The delicious irony is that the phrase was supposed to show us Romney the feminist. As governor of Massachusetts, he explained: “We took a concerted effort to go out and find women who had backgrounds that could be qualified to become members of our cabinet. I went to a number of women’s groups and said: ‘Can you help us find folks?’ and they brought us whole binders full of women.”
When the Guardian says “the delicious irony” was that Romney was trying to show some feminist bona-fides, they’re not reporting, they’re gloating. What’s delicious to them is the irony that the candidate was making a point about his desire to bring a lot of women into his cabinet but the left was able to make it sound like something sinister or even kinky. The media ran with the make-believe version, the distortion, the lie. And they savored the deliciousness of it. Openly.
The healthy response to all that nonsense would have been for Romney to step up and say, “You guys are ridiculous. You know what a fucking binder is. It’s a thing to hold papers. You may not know this, since I doubt any of you have ever had a real job, but resumés are printed on paper, and these particular resumés belonged to hundreds of talented, qualified, hard-working, exemplary women whom the groups we reached out to had vetted and considered worthy of cabinet positions. I was saying those groups had helped me find a shitload of ass-kicking conservative women to bring into my cabinet. If you really couldn’t understand something that obvious, maybe you ought to get a job that doesn’t require a basic understanding of the English language.”

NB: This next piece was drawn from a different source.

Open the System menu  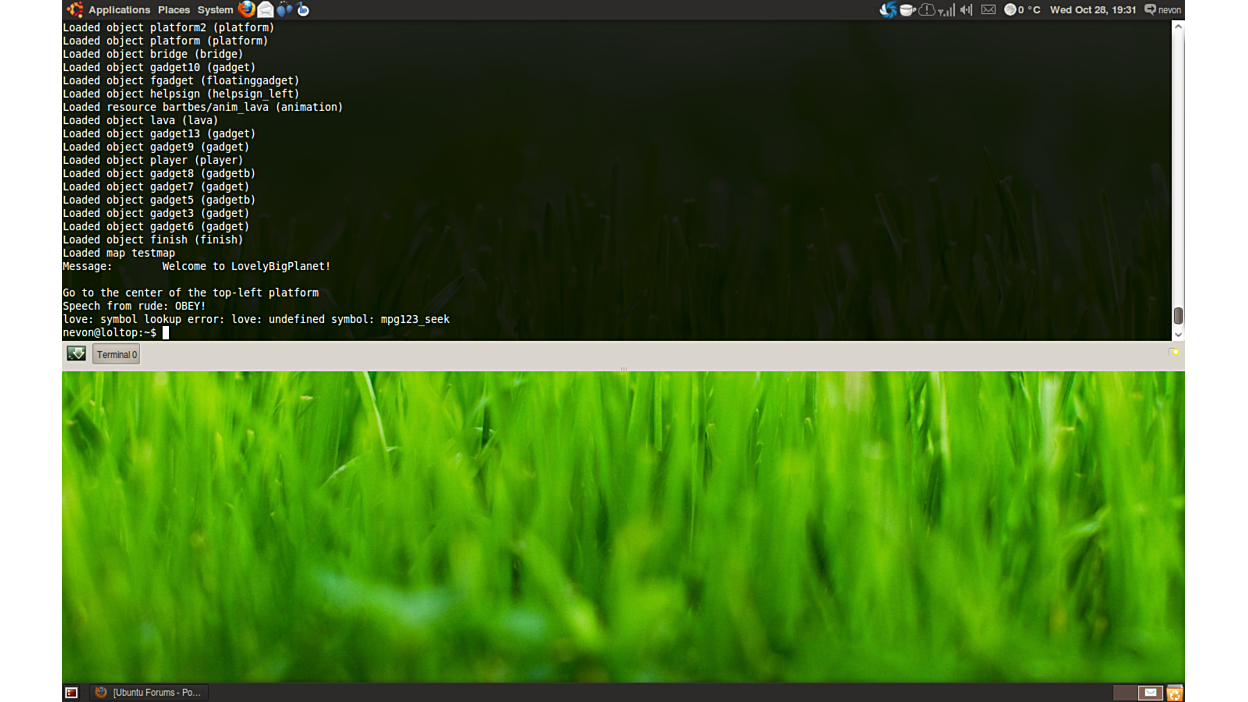214,10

I think every conservative felt in their bones that Romney ought to have stood up for himself more resolutely instead of trotting out his running mate Paul Ryan to explain the next day that “All he (Romney) simply meant was that he went out of his way to try to recruit qualified women to serve in his administration when he was governor.”
Well, obviously.
Everyone knew what he meant, Paul. The problem was that the left wanted to pretend it was something else and then the media ran with it, and you guys let them. Don’t tell us what we already know: show us that you share our contempt for the way the media twisted it all around. Show us that you give a damn. Be a happy warrior and punch back twice as hard. And savor the deliciousness of it. Openly. As they do.
“No, no!” cry the genteel Republicans, “we mustn’t stoop to their level!”
Stoop? They control 95% of the means of mass communication. They use it to misrepresent conservatism, smear conservatives, lionize liberals, and propagandize liberalism. There’s no question of stooping: conservatives need to rise to their level.
And lo and behold, just four years later, here comes a chap who doesn’t stand for that kind of crap, who calls it out and throws it right back in their faces. With obvious glee. The media didn’t like it but an awful lot of Americans did—because an awful lot of Americans were tired of watching decent conservatives abused by the media. Another four years go by, and the media are in fact now the least trusted institution in America.
I mention all this to emphasize that trying to engage with the establishment media to get a conservative message out to the public is a fool’s errand. I also think Donald Trump deserves some credit for refusing to adopt the traditional conservative response to abuse from the media, which has been to bend over and say “Thank you, sir! May I have another?“
America’s establishment media loudly and proudly consider themselves the guardians of democracy, and once upon a time they may have been, but for the past few decades they’ve merely been the guardians of leftism. They guard it viciously. Anyone stepping outside the sacred zone of their approval must be crushed. That’s not just the leftist media, that’s the left in general: you’re with them all the way or fuck you.
If you watch some of the testimonial YouTube videos made by former liberals as part of Brandon Straka’s “Walk Away” movement, or Candace Owen’s “Blexit” movement, you can’t help being struck by the joy, the literal tears of joy streaming down the faces of former liberals describing how they came to see the light. The relief at getting out from under all the awful baggage liberalism had piled upon them, all the rules and impositions and demands.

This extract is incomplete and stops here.